Our partnership with Pakistan will increasingly build on expanded bilateral commercial links, particularly greater trade and investment. We also seek cooperation aimed at fostering expanded commerce within the region including with Afghanistan and Central Asia. The U.S. is Pakistan’s largest partner for both investment and trade.
We hear from many sectors of Pakistan's economy an eagerness for increased trade with the U.S. We have encouraged Pakistan to further diversify their economy and exports, to build on their success in the textile field. This will help Pakistan to increase much needed job opportunities for its plentiful, skilled workforce. One of our assistance programs is focused on helping Pakistan improve its competitiveness in dairy, gems and jewelry, and marble (sectors identified through public-private dialogue).
All these efforts are producing results.
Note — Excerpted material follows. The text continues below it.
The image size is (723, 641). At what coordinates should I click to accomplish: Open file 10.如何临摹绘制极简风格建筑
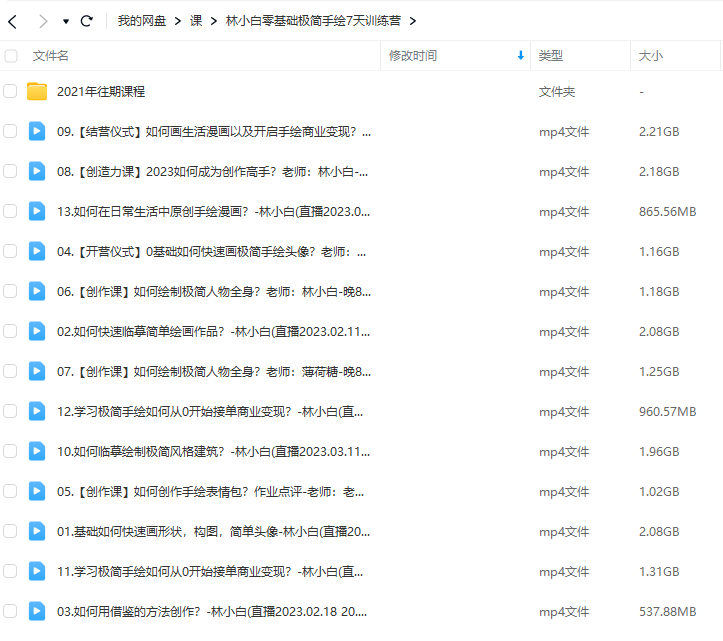pos(213,451)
Pakistan has experienced strong economic growth in the last five years. In 2005, Pakistan had the second fastest growing economy in Asia. Although it will need to continue economic reforms and contain inflation to continue these positive trends, Pakistan has taken great strides from its bleak performance in the late 1990s, due in no small part to an excellent economic team. This team is headed by Prime Minister Aziz, the previous Finance Minister who engineered this stunning turnaround during which strong export growth lead to record foreign reserves in 2004, after Pakistan teetered on the brink of economic disaster.
Our engagement with Pakistan in building its economic future will grow in new and mutually beneficial ways. One that I can highlight today is our joint effort to conclude negotiations for a high-standard Bilateral Investment Treaty, or BIT, which will increase investment opportunities in both of our countries. By fostering economic development and opportunity, we will reduce the appeal of radical Islam and demonstrate that America is a steadfast friend and partner of the Pakistani people.
The American response to the needs of the Pakistani people after the recent earthquake is another sign of America’s commitment to this partnership. Not only were American soldiers and relief workers on the ground almost immediately, but the United States pledged more than a half a billion dollars for relief and reconstruction. In addition, President Bush asked five leading U.S. CEOs to spearhead private relief and reconstruction fundraising. Their efforts have contributed to the more than $100 million in private donations from America.
The President spoke Wednesday about the great changes taking place inside India and Pakistan and how they are helping to transform the relationship between these important countries. He pointed out that good relations with America can help both nations in their quest for peace. He noted that Pakistan now understands that it benefits when America has good relations with India and India understands that it benefits when America has good relations with Pakistan. This is not a zero sum equation. The President believes that India and Pakistan now have an historic opportunity to work toward a lasting peace. We are encouraged and optimistic because, as the President said, "Prime Minister Singh and President Musharraf have shown themselves to be leaders of courage and vision." The President concluded with the following words:
"[W]e can proceed with confidence because we know the power of freedom to transform lives and cultures and overcome tyranny and terror. We can proceed with confidence because we have two partners – two strong partners – in India and Pakistan.
Some people have said the 21st century will be the Asian century. I believe the 21st century will be freedom’s century. And together, free Asians and free Americans will seize the opportunities this new century offers, and lay a foundation of peace and prosperity for generations to come."